À quoi servent ces financements ?
Pour certains, ce sont pour les équipements, par exemple un biathlète international doit avoir vingt paires de skis, plus un fusil, plus un fusil de rechange. Chaque fusil coûte 5 000 euros, les paires de skis je ne vous en parle pas, et tous n’ont pas la notoriété suffisante pour avoir des partenaires équipementiers. La cagnotte va également financer des stages à l’international ou des formations qui ne sont pas pris en charge par la fédération ou pas suffisamment et pour d’autres elle sert tout simplement à remplir le frigo ! Vous avez aussi, de manière assez classique, la prise en charge des kinésithérapeutes, des ostéopathes, des préparateurs mentaux qui ne font pas l’objet de remboursements par la Sécurité sociale.
Les Jeux de Paris ont-ils eu un effet positif pour certaines disciplines ?

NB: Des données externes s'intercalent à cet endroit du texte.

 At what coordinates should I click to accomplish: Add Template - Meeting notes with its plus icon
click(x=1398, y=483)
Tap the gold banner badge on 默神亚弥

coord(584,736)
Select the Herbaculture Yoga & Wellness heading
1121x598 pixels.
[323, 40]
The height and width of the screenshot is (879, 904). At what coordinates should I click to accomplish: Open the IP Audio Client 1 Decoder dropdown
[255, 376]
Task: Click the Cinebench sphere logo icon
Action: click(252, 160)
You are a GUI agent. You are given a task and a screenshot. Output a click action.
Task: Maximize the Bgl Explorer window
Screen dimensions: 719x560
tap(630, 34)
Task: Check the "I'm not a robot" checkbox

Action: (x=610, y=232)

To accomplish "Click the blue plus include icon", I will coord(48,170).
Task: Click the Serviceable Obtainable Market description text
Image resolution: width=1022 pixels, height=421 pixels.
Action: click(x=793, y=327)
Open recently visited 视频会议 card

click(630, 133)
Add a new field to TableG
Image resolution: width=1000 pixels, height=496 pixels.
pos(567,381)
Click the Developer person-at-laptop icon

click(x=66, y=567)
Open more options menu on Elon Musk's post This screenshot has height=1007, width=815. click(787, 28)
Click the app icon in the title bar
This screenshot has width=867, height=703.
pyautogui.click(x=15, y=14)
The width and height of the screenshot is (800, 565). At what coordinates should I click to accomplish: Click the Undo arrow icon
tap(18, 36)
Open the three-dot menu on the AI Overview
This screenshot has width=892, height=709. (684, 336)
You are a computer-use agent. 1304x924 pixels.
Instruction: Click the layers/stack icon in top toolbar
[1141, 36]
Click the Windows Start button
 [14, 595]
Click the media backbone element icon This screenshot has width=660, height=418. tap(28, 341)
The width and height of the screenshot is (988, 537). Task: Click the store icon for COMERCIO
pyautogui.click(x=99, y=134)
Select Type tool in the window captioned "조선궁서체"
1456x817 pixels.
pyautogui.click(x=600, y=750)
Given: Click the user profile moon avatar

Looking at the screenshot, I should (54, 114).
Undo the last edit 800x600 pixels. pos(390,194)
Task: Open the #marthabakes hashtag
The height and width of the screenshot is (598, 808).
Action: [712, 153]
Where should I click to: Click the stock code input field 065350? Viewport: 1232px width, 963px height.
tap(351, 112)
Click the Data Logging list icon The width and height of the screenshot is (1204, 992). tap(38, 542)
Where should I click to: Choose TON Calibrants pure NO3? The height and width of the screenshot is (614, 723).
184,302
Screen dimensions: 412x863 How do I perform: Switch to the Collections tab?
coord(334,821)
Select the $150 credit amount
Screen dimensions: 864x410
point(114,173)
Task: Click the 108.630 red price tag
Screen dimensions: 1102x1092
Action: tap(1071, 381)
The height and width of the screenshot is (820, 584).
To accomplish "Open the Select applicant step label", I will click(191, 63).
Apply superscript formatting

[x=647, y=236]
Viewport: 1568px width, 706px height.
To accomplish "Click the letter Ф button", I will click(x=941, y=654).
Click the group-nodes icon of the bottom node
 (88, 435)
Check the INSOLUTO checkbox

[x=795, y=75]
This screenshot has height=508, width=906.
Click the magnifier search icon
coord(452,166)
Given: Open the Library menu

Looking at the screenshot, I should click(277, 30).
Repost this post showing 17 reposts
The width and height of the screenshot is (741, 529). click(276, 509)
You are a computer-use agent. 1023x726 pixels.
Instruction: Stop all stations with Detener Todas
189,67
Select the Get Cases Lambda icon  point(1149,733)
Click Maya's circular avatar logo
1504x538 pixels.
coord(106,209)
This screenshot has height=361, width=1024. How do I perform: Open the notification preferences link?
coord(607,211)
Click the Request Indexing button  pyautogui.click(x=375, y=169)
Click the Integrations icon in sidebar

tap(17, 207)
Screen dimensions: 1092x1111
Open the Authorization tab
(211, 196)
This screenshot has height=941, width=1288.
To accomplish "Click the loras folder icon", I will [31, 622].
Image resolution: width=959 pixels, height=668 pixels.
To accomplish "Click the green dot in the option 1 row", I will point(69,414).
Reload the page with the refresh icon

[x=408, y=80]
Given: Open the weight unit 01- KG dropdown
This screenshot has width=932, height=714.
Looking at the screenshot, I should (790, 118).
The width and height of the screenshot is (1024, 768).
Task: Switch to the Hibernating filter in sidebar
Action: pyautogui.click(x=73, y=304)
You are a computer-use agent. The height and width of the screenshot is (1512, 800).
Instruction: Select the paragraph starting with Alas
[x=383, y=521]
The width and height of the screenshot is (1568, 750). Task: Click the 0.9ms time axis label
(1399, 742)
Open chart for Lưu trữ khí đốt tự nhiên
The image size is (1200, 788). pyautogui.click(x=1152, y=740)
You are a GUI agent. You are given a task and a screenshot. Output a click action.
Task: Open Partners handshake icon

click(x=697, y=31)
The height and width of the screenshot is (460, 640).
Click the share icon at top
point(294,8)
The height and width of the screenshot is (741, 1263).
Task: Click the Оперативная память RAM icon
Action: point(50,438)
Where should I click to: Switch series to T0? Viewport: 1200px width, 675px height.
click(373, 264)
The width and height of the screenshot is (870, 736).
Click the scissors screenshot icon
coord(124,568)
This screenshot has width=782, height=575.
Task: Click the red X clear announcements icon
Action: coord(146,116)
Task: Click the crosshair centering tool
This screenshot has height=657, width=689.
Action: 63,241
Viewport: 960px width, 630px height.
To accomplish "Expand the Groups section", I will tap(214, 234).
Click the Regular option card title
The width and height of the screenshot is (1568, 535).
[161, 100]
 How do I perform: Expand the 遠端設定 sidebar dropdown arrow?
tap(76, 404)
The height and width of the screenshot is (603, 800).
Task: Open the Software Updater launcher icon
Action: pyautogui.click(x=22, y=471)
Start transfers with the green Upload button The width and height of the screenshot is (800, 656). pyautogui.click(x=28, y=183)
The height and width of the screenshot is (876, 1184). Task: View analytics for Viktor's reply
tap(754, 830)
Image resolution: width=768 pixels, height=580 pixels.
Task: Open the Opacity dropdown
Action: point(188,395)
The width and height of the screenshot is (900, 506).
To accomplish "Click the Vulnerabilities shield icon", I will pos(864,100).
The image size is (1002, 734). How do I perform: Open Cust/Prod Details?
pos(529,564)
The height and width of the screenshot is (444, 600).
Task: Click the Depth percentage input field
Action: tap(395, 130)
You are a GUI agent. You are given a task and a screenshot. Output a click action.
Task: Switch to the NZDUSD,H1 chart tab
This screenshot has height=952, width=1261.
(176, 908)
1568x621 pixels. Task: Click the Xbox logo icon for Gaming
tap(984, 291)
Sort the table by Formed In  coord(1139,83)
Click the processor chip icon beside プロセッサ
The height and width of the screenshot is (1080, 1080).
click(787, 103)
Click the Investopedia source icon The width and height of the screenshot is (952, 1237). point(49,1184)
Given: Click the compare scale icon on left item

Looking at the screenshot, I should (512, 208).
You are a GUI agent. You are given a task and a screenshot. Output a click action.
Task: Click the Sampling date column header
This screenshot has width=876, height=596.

C’est difficile à dire, sincèrement je ne le crois pas. Je pense que les Jeux olympiques en France ont permis de mettre sur le devant de la scène la question de la précarité des sportifs. Les entreprises en ont conscience, c’est pourquoi elles ont soutenu des sportifs, notamment dans le cadre du pack de performance, ont adoré l’expérience et la reconduisent jusqu’en 2028. Voilà par exemple ce qu’ont permis les Jeux. Mais on peut regretter que l’héritage des Jeux ne soit pas suffisamment mis en avant.
Quels sont les résultats du dispositif ?
Nous avons dépassé le million en neuf mois de dispositif, c’est déjà un résultat très satisfaisant. On peut s’interroger effectivement sur le fait que certaines cagnottes marchent très bien, d’autres moins. On voit que cela dépend de la capacité du sportif à s’emparer du sujet et à mobiliser autour de lui. Ceci étant on a aujourd’hui plus de 800 athlètes qui sont inscrits ainsi que plusieurs fédérations qui soutiennent le dispositif et qui en font la promotion. Aujourd’hui, c’est environ 200 sportifs qui arrivent à avoir en moyenne 3 000 euros, certains arrivent même à monter jusqu’à 20 000 euros.
Qu’espérez-vous pour la suite ?
On espère qu’il y aura un engouement des sportifs mais aussi un engouement populaire derrière ces initiatives qui sont réellement utiles. Continuons dans cette voie, et dépassons le cap d’un million d’euros récoltés. On aimerait également que le dispositif fasse partie du fameux projet d’héritage des Jeux olympiques qu’on nous promet depuis maintenant un peu plus d’un an. Ce projet nous tient à cœur aussi pour cette jeunesse qui arrive et qui en aura.